**Given text:**
Ah, yes, the PSP. The Playstation Portable. The wave of the future. The thing that was going to usher in a brave new era of high-end, high-performance handheld gaming, but then… well… didn’t. And it’s funny to think of it. With its claim to superior graphics and better technology, it would seem that the PSP took the safe route to commercial success (as opposed to the DS, which had the inexplicable desire to bridge the gap between Gameboy and Palm Pilot). But oddly enough the high-tech approach never seems to work for handhelds; it didn’t work with the Game Gear, it didn’t work with the Sega Nomad and it didn’t work with the PSP. It faded away over the last few years, so much so that when I moved from Massachusetts to California I left it in storage, never thinking I’d need it.

But then late last year, the PSP kicked back to life. New Kingdom Hearts. New Metal Gear Solid. New Valkyria Chronicles. All in the course of a month. Who saw that coming? And so, finally, I’ve managed to retrieve my wayward device, dust it off, charge it up, return that forgotten copy of Crisis Core to its case and finally make my way through the latter of those titles. The first PSP game I’ve played in three years, the first return to that old “power of a console in the palm of my hands” mentality and quite possibly the renaissance of high-powered portable gaming. So how was it?

Eh, it was alright.

The original Valkyria Chronicles is possibly one of my favorite games on the PS3 for the simple reason that there quite literally is nothing else like it. A strange hybrid of third-person shooter and turn-based strategy with a story that mixes war movie clichés with wacky anime hokum and an illustrated visual style all wrapped up in a beautifully-handled history book format – different doesn’t even begin to describe it. Even now, the only thing vaguely similar to itis its sequel. But Valkyria Chronicles II is a prototypical inferior sequel. It’s not that it’s bad, but it shows that the developers said everything they needed to say in the previous installment and are just shouting it out louder in case people didn’t hear them the first time. It’s a common occurrence, a criticism that can be equally lodged against Iron Man 2, Paranormal Activity 2, The Matrix sequels, the Pirates of the Caribbean sequels and so, so much more. But a good message is a good message no matter how many times you hear it. And, despite some missteps, Valkyria Chronicles II does a few have a few nice twists of its own.

High School is hell.
See all 5 photos
High School is hell.

**Task inputs:**
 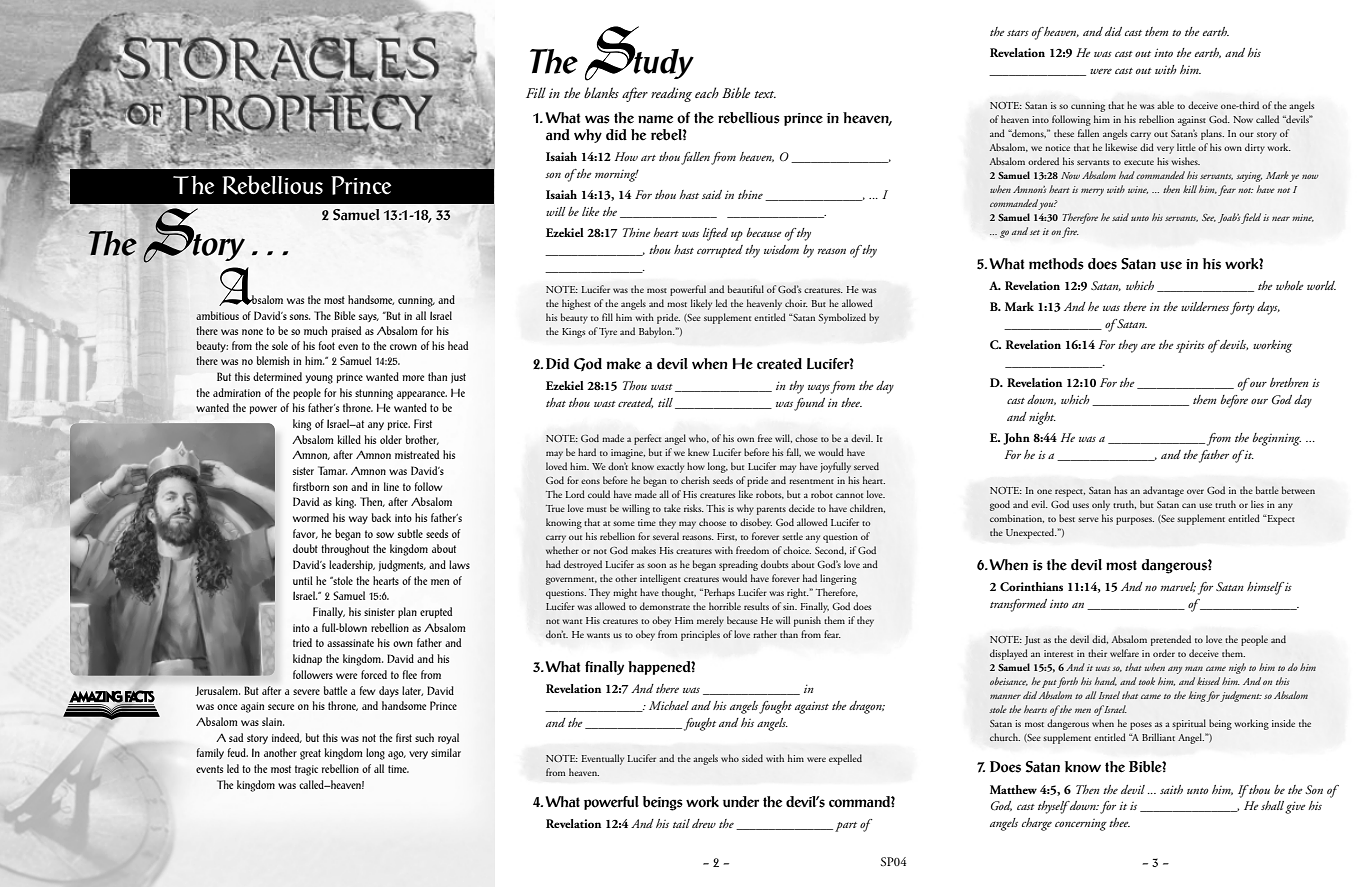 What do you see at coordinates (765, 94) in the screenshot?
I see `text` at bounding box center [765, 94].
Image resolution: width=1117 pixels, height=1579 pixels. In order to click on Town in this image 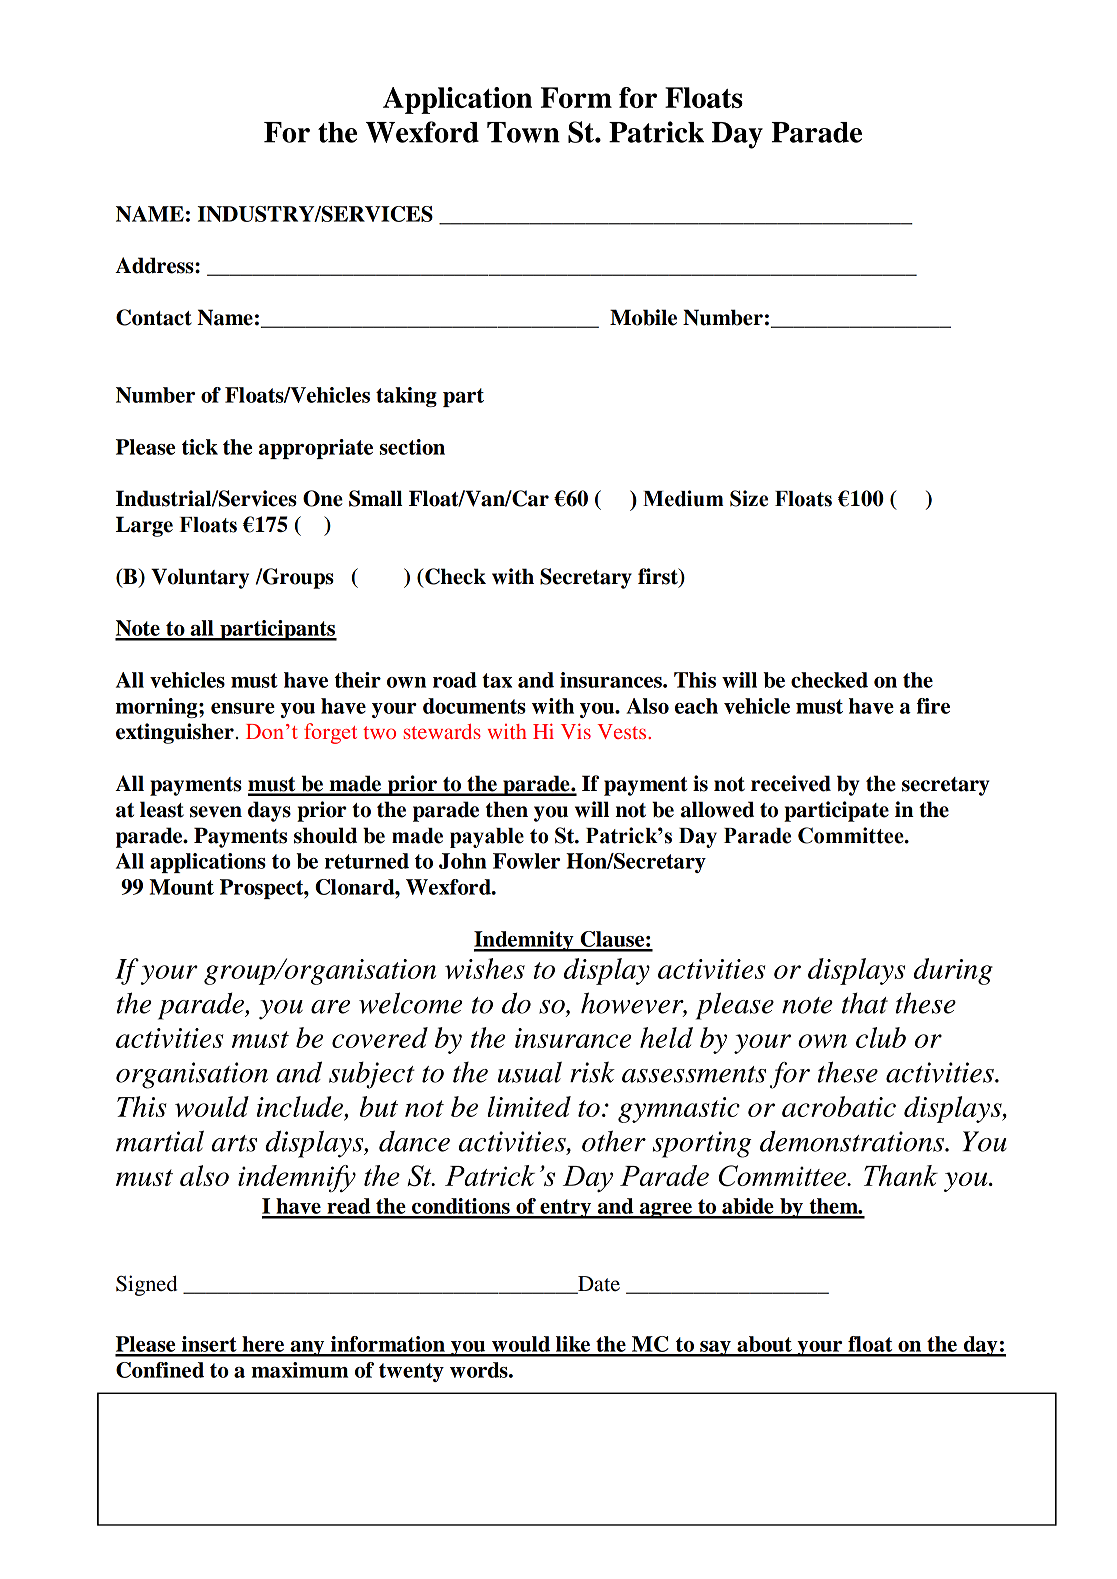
---
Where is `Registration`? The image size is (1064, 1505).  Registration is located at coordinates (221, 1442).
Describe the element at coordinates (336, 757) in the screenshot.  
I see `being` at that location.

**Short exercise A:** Print the listing verbatim, everything from the line containing "What do you" down to the line containing "Image resolution: width=1117", with both of those lines included and the pictures left out.
**Short exercise B:** Pick up the review of Valkyria Chronicles II at the point where it stops, and keep writing it.
The listing and the review come from separate sources.

**Task answer A:**
  What do you see at coordinates (765, 94) in the screenshot?
I see `text` at bounding box center [765, 94].
Image resolution: width=1117 pixels, height=1579 pixels. In order to click on Town in this image 

**Task answer B:**
The game opens with Avan Hardins joining the Lanseal Military Academy, which starts us off nicely with a fresh perspective on the narrative. The first game had us following draftees in the fight for liberation. But now we’re following volunteers, and a bunch of kids at that; and so they aren’t just focused on civic duty, but also on more mundane concerns. You control Class G, the bottom rung on the social ladder. They’re taunted by the famed Class A, their teachers think they’re useless and they themselves lack motivation. But eventually they develop self-esteem, face their rivals in the local talent show (or in this case war games simulation) and slowly but surely climb that ladder.

Sound a bit familiar? It should because this is the same basic clique war formula used by nearly every high school/college movie ever. But it’s surrounded here by a story of civil war and racial persecution, a war movie epic that sees these high school dopes achieving glory and writing history; and that is encased in another story of ancient feuds and lost magical mysteries. It’s a narrative layer cake, each piece adequate by itself, but together combining into something unique and delicious.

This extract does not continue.